Та неторопливо махнула рукой — стражник с прутом тут же отступил, опустив орудие наказания. Тишина во дворе была звенящей, как натянутая струна. Ицин лежала, задыхаясь от боли, руки всё ещё привязаны под скамьей, ступни горели, будто их варили в кипящем масле. Она даже не плакала больше — её тело просто отказывалось чувствовать.
— Думаешь, она усвоила урок? — лениво поинтересовалась хозяйка, повернув голову к Белому Лотосу.
— Она крепкая, — сдержанно сказала та, наблюдая за Ицин с едва заметной тенью тревоги на лице. — Не потеряла сознание. Но ведь она всё же госпожа, мама Ло. У неё нежная кожа. Если ступни не восстановятся — как она будет танцевать для гостей?
Хозяйка вздохнула, поджав губы.
— Мне кажется, она бесполезна. — В её голосе прозвучала скука. — Из неё всё равно ничего не выйдет.
— Мама Ло, ты говорила так же и про меня, — тихо напомнила Белый Лотос, не поднимая глаз.
Хозяйка прищурилась. На мгновение в её лице мелькнуло воспоминание — может быть, о той жалкой, пугливой девочке, которой когда-то была Лотос.
— Рада, что ошиблась, — наконец произнесла хозяйка. — Но ты была другой.
— Позволь мне взять её в ученицы, — мягко продолжила Лотос. — Я смогу продать её девственность за баснословную цену. Устрою торги, каких ещё не было. Половину её долга окупим одним вечером.
Хозяйка помедлила.
— Ты переоцениваешь эту никчемную девку, — сказала она, но в голосе её звучала не решимость, а желание, чтобы Лотос её переубедила.
— У неё красивое лицо, — сказала Лотос, не глядя на Ицин, а словно представляя перед собой список достоинств, — густые волосы, ровные черты, хороший цвет кожи. Пусть немного худовата, но это поправимо. Немного сладкой еды и настоя из красных фиников — и она наберёт нужную округлость.
Хозяйка слушала, щурясь, её пальцы беззвучно перебирали костяные бусины на браслете.
— К тому же, будучи госпожой, — продолжала Лотос, — она умеет читать, писать, играть на музыкальных инструментах, петь, танцевать, вести себя скромно, почтительно. Это те навыки, на которые другие тратят годы обучения. Ты уже сэкономила целое состояние на преподавателях.
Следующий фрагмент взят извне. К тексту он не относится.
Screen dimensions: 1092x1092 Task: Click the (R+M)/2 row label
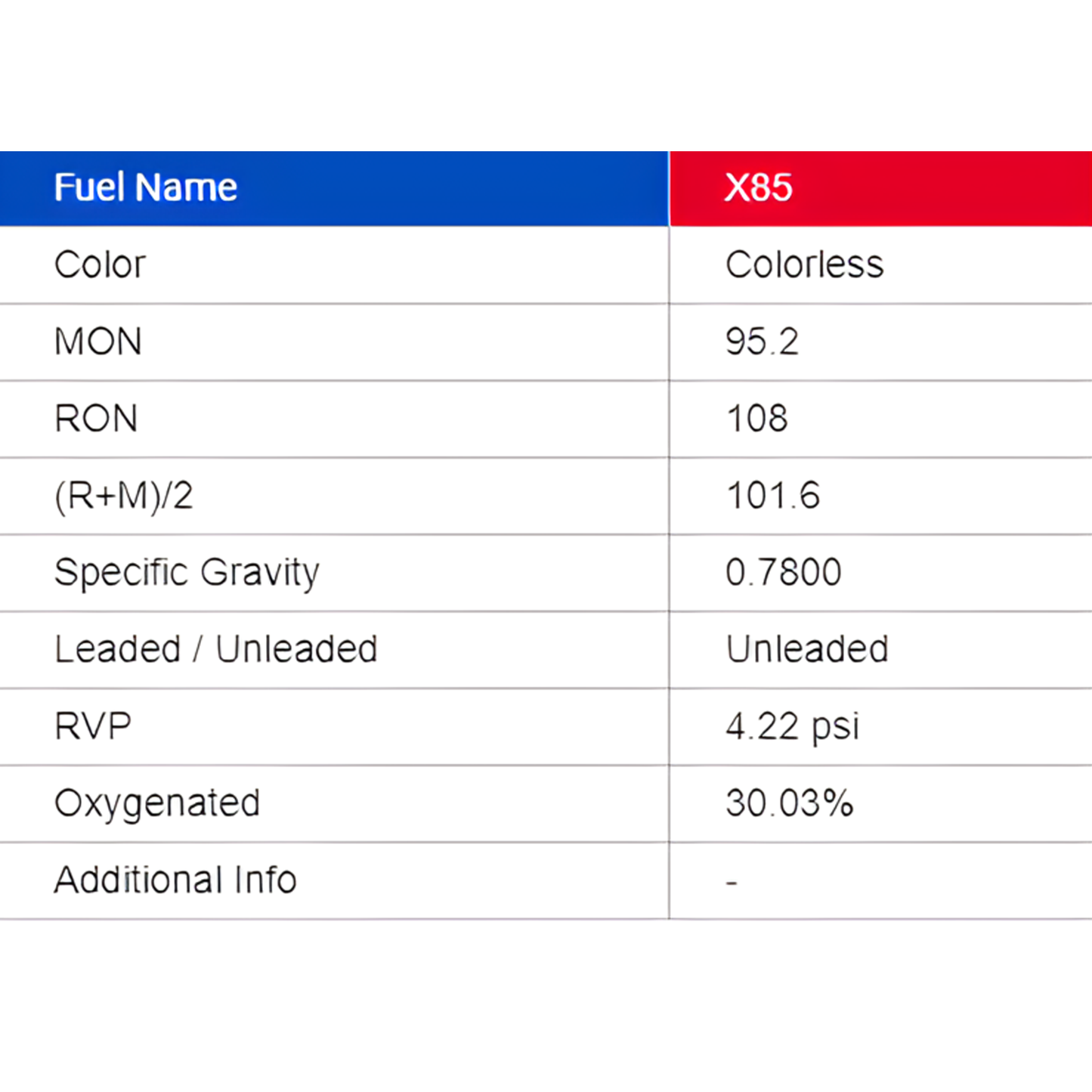tap(124, 497)
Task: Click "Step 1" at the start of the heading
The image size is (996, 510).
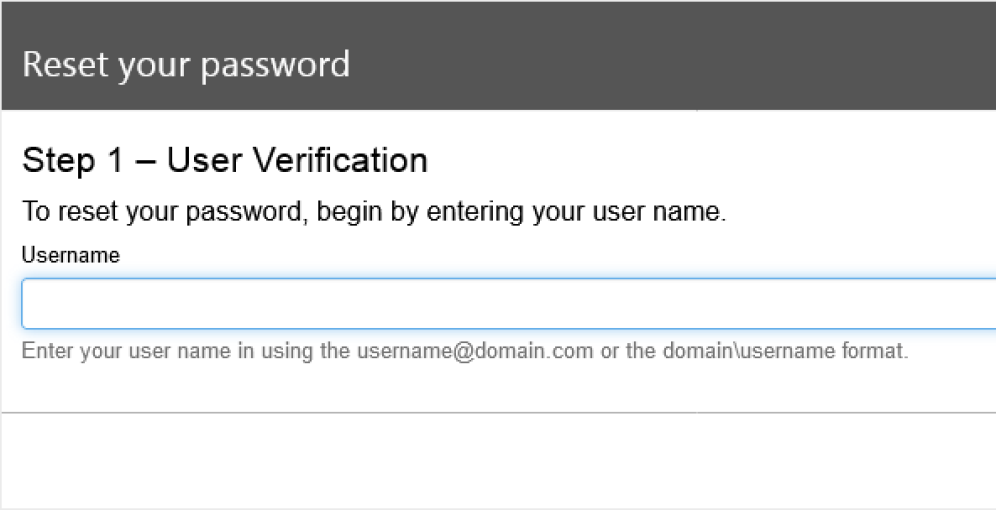Action: (x=71, y=160)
Лотос чуть наклонилась, как будто делилась сокровенным:
— Есть клиенты, которые особенно любят диковинный товар. Я раскручу её как чистую, наивную, застенчивую сэянку. Все знают, что женщины из Сэи строги, отстранённы, словно из книг или храмов. Им приписывают целомудрие, неведение в постельных делах — а это особенно привлекательно для тех, кто хочет «обучать». Старикашки любят, чтобы перед ними трепетали и молчали, чтобы можно было лепить, как из глины.
Она выпрямилась, сделала шаг назад, словно отдавая решение хозяйке.
Та ещё немного помолчала. Её лицо было каменным, но в глазах мелькнула тень живого интереса.
— Отвяжите её, — наконец сказала хозяйка и махнула рукой.
Хозяйка задержала взгляд на Белом Лотосе — долго, внимательно, с тенью сомнения и одновременно с расчётом. Затем, медленно сложив веер, она чуть наклонила голову и сказала:
— Я рассчитываю на твои таланты и мудрость, Белый Лотос.